RBA keeps the official cash rate on hold in May

The Reserve Bank Board decided to leave the cash rate on hold at 4.35 per cent at its May monetary policy meeting.
RBA keeps the official cash rate on hold in May

May 07, 2024

Mortgage Choice CEO Anthony Waldron on the Reserve Bank decision:

“The Reserve Bank’s decision to keep the cash rate on hold at 4.35% follows the release of the March quarter CPI Index by the Australian Bureau of Statistics, which showed that while inflation came in higher than expected, it has been trending down since December 2022.   

“The decision to keep the cash rate on hold will be welcomed by borrowers who are hoping for cost-of-living relief when the Federal Budget is handed down on 14 May. 

“While the latest inflation data may have dashed borrowers hopes of a cash rate cut in the near future, I suspect the RBA will wait to see the Federal Budget and June quarter CPI before considering any changes to the cash rate. 

“Mortgage Choice home loan submission data reveals that borrowers’ preference for variable rate home loans has remained virtually unchanged since September last year. In April 2024, 97% of submissions were for a variable rate home loan.  

“Mortgage Choice submission data shows that cost-conscious borrowers are seeking better deals on their home loans, with a 2% increase in the proportion of borrowers opting to refinance in April 2024. 

“I’d encourage borrowers looking to save on their home loan repayments to meet with their mortgage broker to explore their options. There are lenders on our panel offering interest rates close to 6.00% p.a., and borrowers could save thousands in interest per year by making the switch.  

“With rates looking likely to stay on hold for the coming months, those in a position to buy their first or next home should consider meeting with their broker to understand their borrowing power.” 

For further information on the housing market, please refer to comments by PropTrack economist Eleanor Creagh below:

“Today the Reserve Bank held the cash rate steady at 4.35%. This sustained pause reflects the expected easing in inflation still to come as the economy, businesses, and consumers continue to adjust to the full impact of significant interest rate tightening delivered since May 2022.
 
“Although inflation has not fallen as quickly as expected early in the year, retail sales and consumption are weak, and consumer sentiment remains low. Despite higher-than-expected inflation in the March quarter confirming the challenging journey towards lower inflation, the Board remain forward looking, anticipating further decline in inflation by the end of the year.
 
“Home prices have continued to climb despite the higher interest rate environment, the PropTrack Home Price Index showed national home prices hit a fresh record in April, though the pace of monthly growth has slowed since March in every capital city, except Darwin.
 
“Home prices rose quickly in early 2024, with affordability constraints overpowered by an imbalance between supply and demand.

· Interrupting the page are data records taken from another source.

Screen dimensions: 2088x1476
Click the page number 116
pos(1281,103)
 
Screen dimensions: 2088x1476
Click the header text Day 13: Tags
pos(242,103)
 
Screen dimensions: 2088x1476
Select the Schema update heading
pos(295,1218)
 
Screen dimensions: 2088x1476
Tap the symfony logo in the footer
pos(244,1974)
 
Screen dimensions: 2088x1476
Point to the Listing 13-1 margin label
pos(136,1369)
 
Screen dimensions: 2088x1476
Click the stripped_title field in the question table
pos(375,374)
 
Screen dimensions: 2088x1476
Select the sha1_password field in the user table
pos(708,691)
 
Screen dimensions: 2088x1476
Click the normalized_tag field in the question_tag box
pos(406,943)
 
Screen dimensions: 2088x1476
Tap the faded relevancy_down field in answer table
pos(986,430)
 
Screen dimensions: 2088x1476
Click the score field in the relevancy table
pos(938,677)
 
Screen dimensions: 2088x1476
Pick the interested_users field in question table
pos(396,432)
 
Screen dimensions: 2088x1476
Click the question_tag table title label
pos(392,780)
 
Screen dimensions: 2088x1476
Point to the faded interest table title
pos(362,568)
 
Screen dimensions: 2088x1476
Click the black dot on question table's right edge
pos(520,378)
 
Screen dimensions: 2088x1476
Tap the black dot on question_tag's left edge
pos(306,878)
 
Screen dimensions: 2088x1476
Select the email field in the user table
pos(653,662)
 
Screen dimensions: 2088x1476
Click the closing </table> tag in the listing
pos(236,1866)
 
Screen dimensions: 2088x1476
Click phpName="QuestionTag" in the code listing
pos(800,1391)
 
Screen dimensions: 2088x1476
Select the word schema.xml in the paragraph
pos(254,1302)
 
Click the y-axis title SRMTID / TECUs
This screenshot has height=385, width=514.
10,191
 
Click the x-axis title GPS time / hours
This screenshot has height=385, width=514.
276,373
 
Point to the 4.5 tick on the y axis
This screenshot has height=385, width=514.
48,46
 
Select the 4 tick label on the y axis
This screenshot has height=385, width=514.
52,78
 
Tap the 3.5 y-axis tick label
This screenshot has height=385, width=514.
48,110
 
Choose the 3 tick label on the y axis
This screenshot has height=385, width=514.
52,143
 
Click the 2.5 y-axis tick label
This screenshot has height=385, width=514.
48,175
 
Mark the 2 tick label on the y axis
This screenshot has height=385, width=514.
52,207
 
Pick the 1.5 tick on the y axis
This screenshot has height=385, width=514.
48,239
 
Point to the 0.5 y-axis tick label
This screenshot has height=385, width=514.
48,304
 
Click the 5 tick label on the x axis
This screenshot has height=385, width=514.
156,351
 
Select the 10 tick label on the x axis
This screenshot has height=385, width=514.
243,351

However, it is reasonable to expect a slowing from here as we move into a seasonally quieter period for property markets, especially with interest rate cut expectations pushed back.
 
“Property prices are expected to lift further this year, with housing demand buoyed by population growth, tight rental markets, resilient labour market conditions and home equity gains supporting upgrade activity. Further, falling inflation and tax cuts on July 1 will support real incomes and household spending over the second half of this year.
 
“Meanwhile, the supply side of the housing market has fallen short in responding to substantial demand. Building activity is at decade-low levels, exacerbating the housing supply shortage.
 
“This imbalance between supply and demand has offset the higher interest rate environment and deterioration in affordability and is expected to continue to do so, fuelling further price rises.
 
“Although higher than expected inflation in the March quarter has pushed back the expected timing of rate cuts, most still expect that the next move for interest rates will be down. However, the timing remains uncertain.
 
“As a result, prices are expected to lift further in the months ahead, though it’s likely the pace of growth will continue slowing as the seasonally quieter winter period approaches, particularly in tandem with rate cut expectations being pushed further out.”